The difference in container carriers' expenses:
Source: Boston Consulting Group
One key aspect involves a proper review of one's terminal operations, where productivity according to the analysis can be increased by up to 30 percent. In short, how can the ships get in and out faster. This is a matter of equipment, such as the number of containers, and - according to Ulrik Sanders - several contain carriers have far too many containers in storage.
"Many of them are operating with far too big safety buffers. But most of them don't use all the containers. That's one thing they can look into. They could also maybe pool the equipment with other carriers, thus sharing it."
The firm also points to more efficient sales teams and big data as tools that can help reduce costs.
"The carriers need to deal with a scenario in which they have to improve their performance year after year.
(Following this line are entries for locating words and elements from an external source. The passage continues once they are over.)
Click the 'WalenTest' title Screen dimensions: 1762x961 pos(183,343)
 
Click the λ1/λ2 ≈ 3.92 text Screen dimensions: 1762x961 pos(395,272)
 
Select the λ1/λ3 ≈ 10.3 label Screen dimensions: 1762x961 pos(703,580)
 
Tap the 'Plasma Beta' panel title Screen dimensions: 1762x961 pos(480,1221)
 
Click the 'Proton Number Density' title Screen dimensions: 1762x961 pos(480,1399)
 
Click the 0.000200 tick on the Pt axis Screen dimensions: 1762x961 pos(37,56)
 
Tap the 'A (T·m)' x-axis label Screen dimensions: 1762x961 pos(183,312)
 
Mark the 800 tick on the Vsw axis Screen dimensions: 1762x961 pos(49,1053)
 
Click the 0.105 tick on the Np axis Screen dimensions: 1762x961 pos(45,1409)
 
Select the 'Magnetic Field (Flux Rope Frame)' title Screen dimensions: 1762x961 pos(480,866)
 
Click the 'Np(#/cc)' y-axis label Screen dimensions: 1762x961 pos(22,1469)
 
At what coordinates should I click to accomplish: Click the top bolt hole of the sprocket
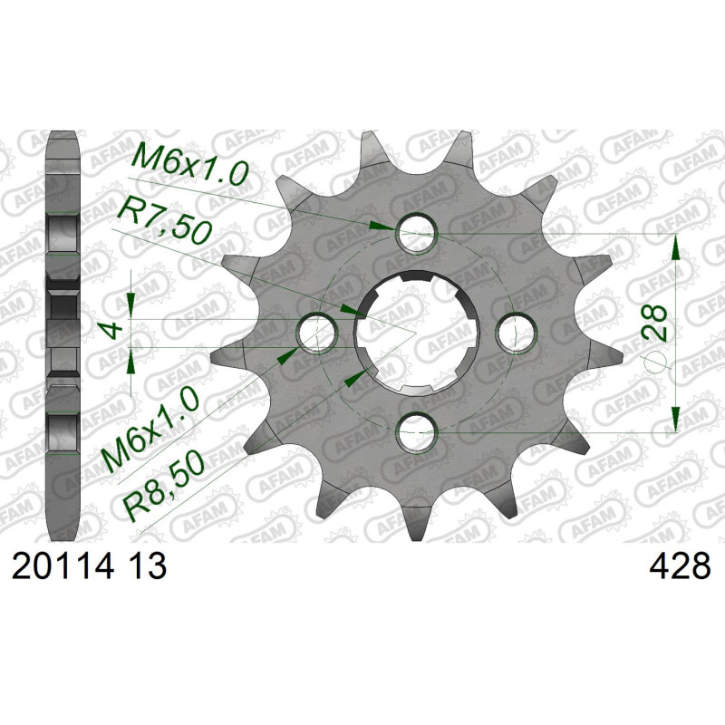(x=417, y=233)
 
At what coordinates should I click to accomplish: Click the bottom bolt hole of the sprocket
(x=417, y=433)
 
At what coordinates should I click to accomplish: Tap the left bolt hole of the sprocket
(x=316, y=333)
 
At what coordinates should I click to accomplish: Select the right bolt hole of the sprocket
(x=517, y=333)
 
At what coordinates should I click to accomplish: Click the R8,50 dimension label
(x=165, y=487)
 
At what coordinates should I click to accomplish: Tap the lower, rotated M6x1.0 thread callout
(x=150, y=430)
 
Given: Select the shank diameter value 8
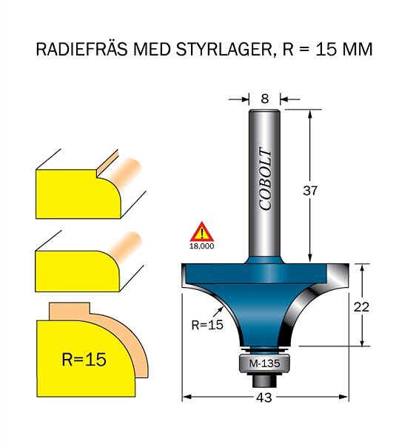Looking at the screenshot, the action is pos(265,99).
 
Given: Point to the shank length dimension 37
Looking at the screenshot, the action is pos(310,191).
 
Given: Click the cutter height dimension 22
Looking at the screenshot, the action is pos(361,307).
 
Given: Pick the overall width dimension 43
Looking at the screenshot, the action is pos(264,398).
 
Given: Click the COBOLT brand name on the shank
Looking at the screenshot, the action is pos(266,179).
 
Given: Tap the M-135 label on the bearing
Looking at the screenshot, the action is pos(264,363).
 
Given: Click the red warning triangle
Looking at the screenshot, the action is pos(201,232).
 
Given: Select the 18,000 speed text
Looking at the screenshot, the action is pos(201,246).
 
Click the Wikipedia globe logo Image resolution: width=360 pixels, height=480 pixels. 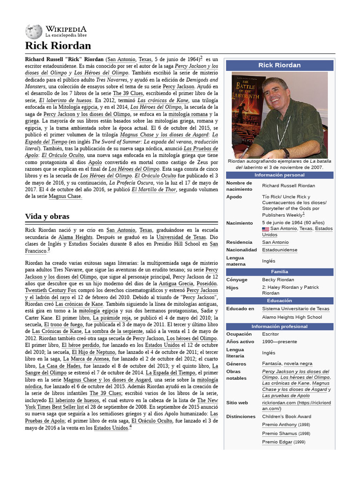click(34, 31)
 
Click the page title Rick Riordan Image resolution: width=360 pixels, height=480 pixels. click(58, 45)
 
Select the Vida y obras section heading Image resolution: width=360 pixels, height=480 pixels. click(47, 216)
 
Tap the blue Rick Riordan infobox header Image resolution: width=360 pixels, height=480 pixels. click(279, 65)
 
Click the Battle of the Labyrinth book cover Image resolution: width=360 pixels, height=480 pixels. click(248, 115)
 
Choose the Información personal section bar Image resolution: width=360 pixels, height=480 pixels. click(279, 175)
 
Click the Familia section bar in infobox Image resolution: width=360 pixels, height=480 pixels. click(279, 272)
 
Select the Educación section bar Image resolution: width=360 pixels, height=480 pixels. click(279, 300)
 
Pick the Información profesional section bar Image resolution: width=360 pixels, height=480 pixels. click(279, 326)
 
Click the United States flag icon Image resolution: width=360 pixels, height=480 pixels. click(265, 229)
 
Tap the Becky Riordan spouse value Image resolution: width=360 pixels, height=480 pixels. click(278, 280)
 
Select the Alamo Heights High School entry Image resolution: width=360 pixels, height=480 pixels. click(292, 317)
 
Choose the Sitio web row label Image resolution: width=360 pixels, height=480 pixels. click(237, 403)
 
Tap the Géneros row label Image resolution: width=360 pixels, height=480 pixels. click(237, 363)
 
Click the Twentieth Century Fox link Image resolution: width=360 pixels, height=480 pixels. click(53, 291)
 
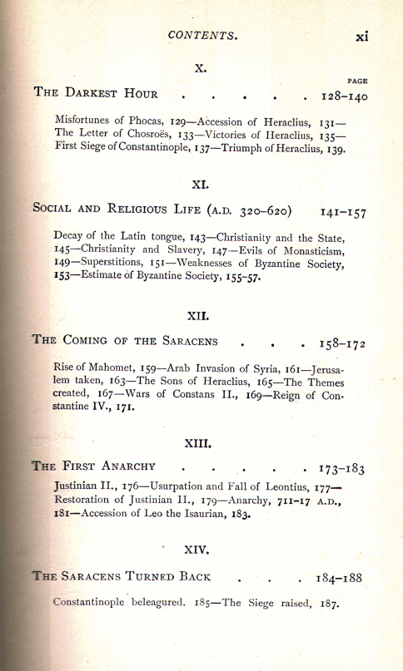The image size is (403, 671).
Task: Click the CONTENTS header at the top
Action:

Many of them are currently below break even, and they not only have to think about cutting costs, they also need to transform their business and ruthlessly target all costs. Many of them have been picking the low-hanging fruits, but they need to keep at it," says Ulrik Sanders, adding:
"There have always been good and bad years in shipping, and this fact is deeply ingrained in many shipping individuals. You buy ships when the freight rates are low, and you reap the benefits when the rates go back up. But the problem now is that I just don't see when this is going to change and when we'll enter a recovery if the shipping industry keeps acting the way it does. So this thing with sticking one's head in the sand and hope for better days, it's not going to work."